→ TASK
Pull out, word for word, the part of the Christmas post from "Growing up, I" to "us feel blessed.".

At last, my long overdue post.
Christmas and New Year of 2007, it was my first time to spend the holidays away from home. For me, Christmas has always, and will always be my most favorite season of the year -- even more than my birthday, and even if it brings bitter-sweet memories on some people; And I could still remember how difficult it was for me, after 25 years, to hear Christmas carols and see Christmas trees in Dubai, without my family beside me.
I believed in Santa Claus when I was a kid. I could remember hanging my most favorite sock at one of the little plastic branches of our christmas tree, and would eagerly jump out of bed the next morning, finding different varieties of candies inside it!
They said that Christmas is for kids. Maybe because they have pure joy and peace, and they could give out the purest love. Look into a child's eyes and you'll see how beautifully made the world is.
Growing up, I learned the real meaning of Christmas. It is more than the socks on that Christmas tree, more than Santa Claus, more than the chocnuts and the candies and the barbie dolls. Christmas is the greatest service of God to mankind; and with that, Christmas should be the season to remind us how to be real servants; to really give without asking anything in return and to love with the purest of intention -- with or without your family beside you. Christmas is not my birthday; or anyone else's for that matter. Christmas is the time of our Savior's birth -- and it is a timeless fact. A fact that should be enough to make anyone of us feel blessed.

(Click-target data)
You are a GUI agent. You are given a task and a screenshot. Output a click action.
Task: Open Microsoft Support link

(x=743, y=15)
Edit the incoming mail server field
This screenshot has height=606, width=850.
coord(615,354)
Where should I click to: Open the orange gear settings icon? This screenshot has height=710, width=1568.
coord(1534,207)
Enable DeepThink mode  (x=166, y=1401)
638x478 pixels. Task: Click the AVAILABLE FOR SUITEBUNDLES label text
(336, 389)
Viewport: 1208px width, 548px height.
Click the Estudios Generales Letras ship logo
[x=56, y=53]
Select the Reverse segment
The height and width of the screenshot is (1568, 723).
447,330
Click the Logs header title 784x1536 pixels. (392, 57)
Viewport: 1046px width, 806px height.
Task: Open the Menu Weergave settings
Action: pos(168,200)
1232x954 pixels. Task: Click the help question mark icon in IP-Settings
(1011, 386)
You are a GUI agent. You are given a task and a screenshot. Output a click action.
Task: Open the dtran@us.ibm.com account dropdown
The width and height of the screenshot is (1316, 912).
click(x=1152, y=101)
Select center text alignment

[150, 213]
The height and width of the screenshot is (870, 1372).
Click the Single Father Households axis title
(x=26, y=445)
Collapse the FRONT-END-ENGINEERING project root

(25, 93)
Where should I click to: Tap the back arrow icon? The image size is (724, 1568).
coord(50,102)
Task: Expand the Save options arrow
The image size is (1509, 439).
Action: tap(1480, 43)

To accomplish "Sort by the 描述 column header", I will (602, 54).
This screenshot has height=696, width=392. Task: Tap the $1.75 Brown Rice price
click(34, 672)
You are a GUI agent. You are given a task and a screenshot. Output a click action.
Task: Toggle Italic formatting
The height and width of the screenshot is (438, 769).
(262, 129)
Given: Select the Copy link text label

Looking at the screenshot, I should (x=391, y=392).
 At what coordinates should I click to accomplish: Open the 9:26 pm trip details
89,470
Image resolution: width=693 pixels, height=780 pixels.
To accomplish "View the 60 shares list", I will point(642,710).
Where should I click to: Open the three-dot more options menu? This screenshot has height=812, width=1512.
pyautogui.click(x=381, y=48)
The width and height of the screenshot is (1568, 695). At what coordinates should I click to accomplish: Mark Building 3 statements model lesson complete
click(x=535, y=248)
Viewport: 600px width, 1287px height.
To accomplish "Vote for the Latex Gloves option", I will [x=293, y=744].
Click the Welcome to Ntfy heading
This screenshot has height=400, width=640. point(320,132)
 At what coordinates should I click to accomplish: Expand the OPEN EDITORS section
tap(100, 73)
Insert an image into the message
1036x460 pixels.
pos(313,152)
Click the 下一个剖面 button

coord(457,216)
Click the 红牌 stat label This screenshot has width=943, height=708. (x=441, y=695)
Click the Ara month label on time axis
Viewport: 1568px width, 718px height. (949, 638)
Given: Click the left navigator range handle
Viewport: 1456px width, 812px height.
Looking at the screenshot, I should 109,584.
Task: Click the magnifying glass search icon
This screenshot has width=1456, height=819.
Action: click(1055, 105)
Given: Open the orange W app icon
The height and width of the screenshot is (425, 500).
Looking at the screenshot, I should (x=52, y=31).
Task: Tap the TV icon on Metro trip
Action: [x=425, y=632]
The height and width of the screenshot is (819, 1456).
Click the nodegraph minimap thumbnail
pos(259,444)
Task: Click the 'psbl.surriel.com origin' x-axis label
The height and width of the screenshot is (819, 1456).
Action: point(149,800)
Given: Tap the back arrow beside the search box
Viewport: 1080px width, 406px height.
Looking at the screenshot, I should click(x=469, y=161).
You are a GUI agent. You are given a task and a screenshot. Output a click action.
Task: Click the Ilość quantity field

→ THE SOLUTION
Growing up, I learned the real meaning of Christmas. It is more than the socks on that Christmas tree, more than Santa Claus, more than the chocnuts and the candies and the barbie dolls. Christmas is the greatest service of God to mankind; and with that, Christmas should be the season to remind us how to be real servants; to really give without asking anything in return and to love with the purest of intention -- with or without your family beside you. Christmas is not my birthday; or anyone else's for that matter. Christmas is the time of our Savior's birth -- and it is a timeless fact. A fact that should be enough to make anyone of us feel blessed.